Dans l’étude du droit privé, il va de la famille à l’individu. La raison qu’il en donne est excellente. « Cet ordre, dit-il, n’est pas seulement le plus commode pour l’exposition, qui est toujours plus simple et plus claire quand on descend du général au particulier » ; c’est l’ordre même de la nature. L’humanité, dans son évolution naturelle, n’est pas allée des droits de l’individu à ceux de la société… Rien ne prouve que la famille ait été l’embryon de la tribu ; tout porte à croire, au contraire, que la tribu avait déjà reçu un commencement d’organisation quand les rapports des sexes n’étaient pas encore sortis de l’état de promiscuité… Les droits purement individuels, dans leur indépendance à l’égard de la famille et de l’État, ont un caractère tout moderne ; quelques-uns même, la liberté de la conscience, de la pensée, de l’enseignement, de la presse, n’ont été reconnus que de nos jours, et ne le sont pas encore dans tous les États civilisés. Il n’est pas vrai que la liberté soit plus ancienne que le despotisme. Elle est ce qu’il y a de plus nouveau et même, aujourd’hui encore, de plus contesté. »
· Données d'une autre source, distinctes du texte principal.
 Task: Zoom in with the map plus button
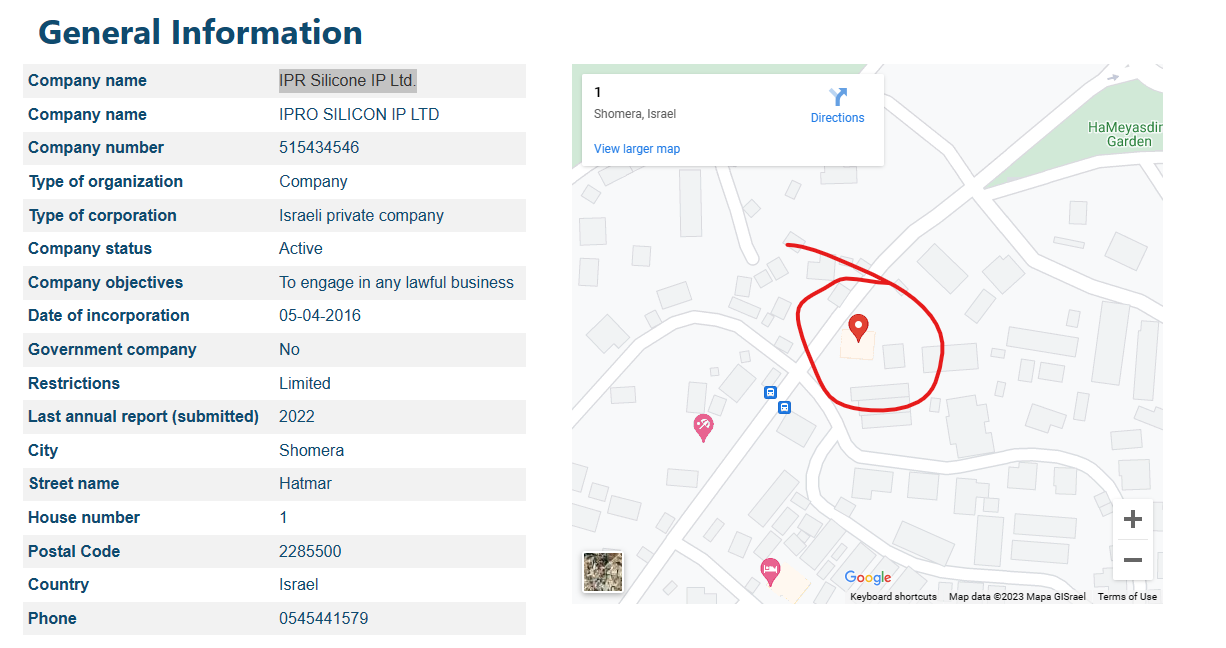[x=1132, y=519]
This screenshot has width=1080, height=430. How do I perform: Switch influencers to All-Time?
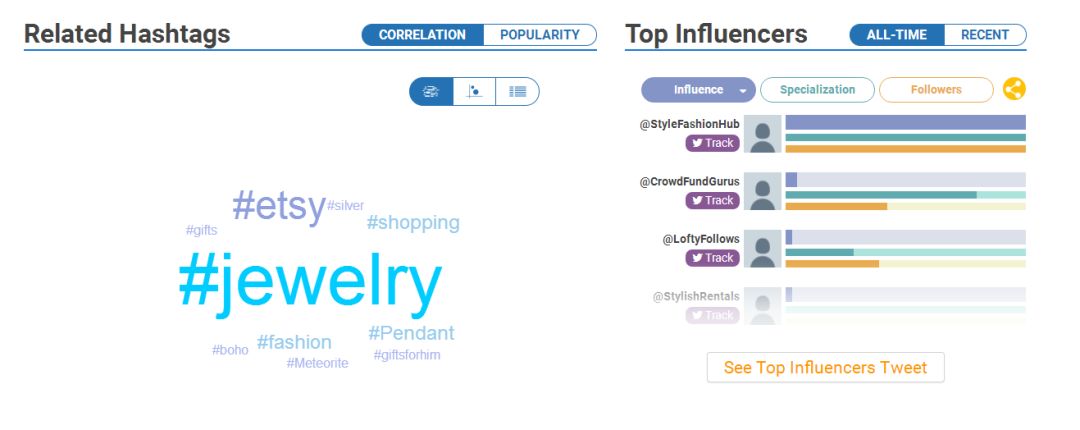(x=897, y=35)
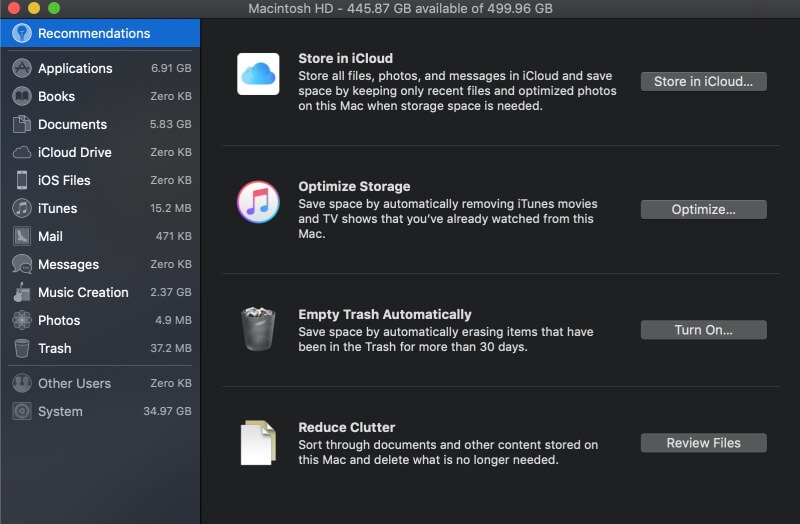Click the yellow minimize window button
The height and width of the screenshot is (524, 800).
coord(34,8)
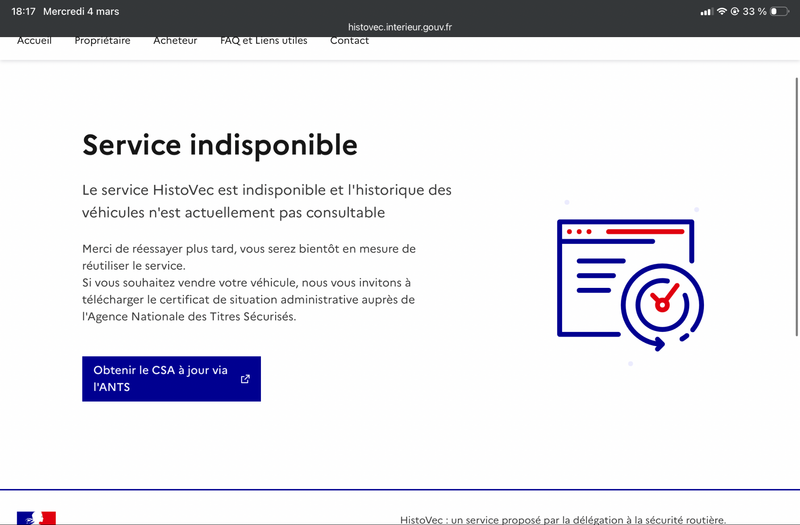Click the browser window clock illustration
Screen dimensions: 800x525
pos(631,285)
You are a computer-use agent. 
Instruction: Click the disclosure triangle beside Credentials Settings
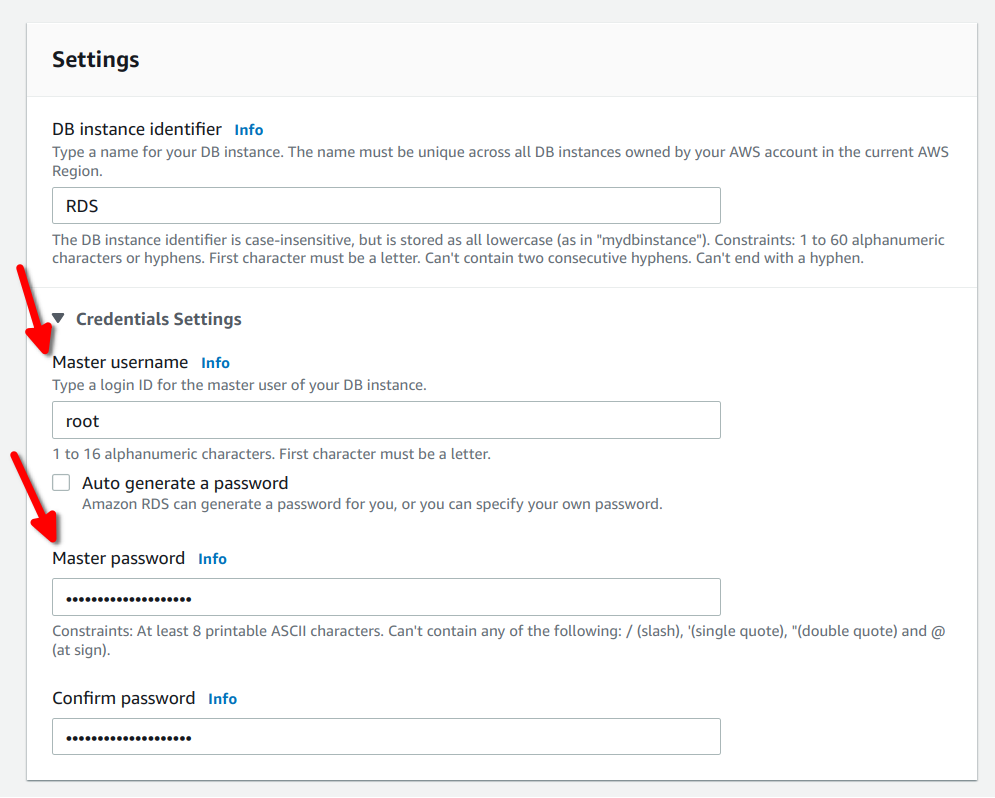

Le chapitre sur la famille pourrait bien être le meilleur de tout l’ouvrage : la pensée y est nette et alerte à plaisir, le style vif dans sa gravité, souple, délicat et concis. Tel je le trouve notamment dans la page si pleine de sens, si bienvenue, où l’auteur établit cette vérité, à première vue paradoxale, que « le mariage n’est pas un contrat ». Peut-être n’est-il pas autant qu’il le dit dans l’essence morale du contrat de laisser libres les contractants et de pouvoir toujours être résilié ; mais il est impossible de dire mieux et plus fortement que, dans le mariage, si la liberté est au début, elle se lie comme dans nul autre contrat, les obligations qu’elle accepte une fois pour toutes résultant de la nature des choses et s’enchaînant d’une façon qui ne laisse plus aucune place à l’arbitraire. Sur la puissance maritale, son fondement et ses limites, sur les empêchements au mariage, sur le divorce, foncièrement immoral, mais qui « peut entrer dans le droit comme la permission légale d’un mal en vue d’en éviter un plus grand », sur le mariage des prêtres, la séparation de corps, les droits des enfants, etc., M. Beaussire est aussi bien inspiré. On ne peut tracer d’une main plus ferme à la fois et plus délicate les rapports du moral et du légal.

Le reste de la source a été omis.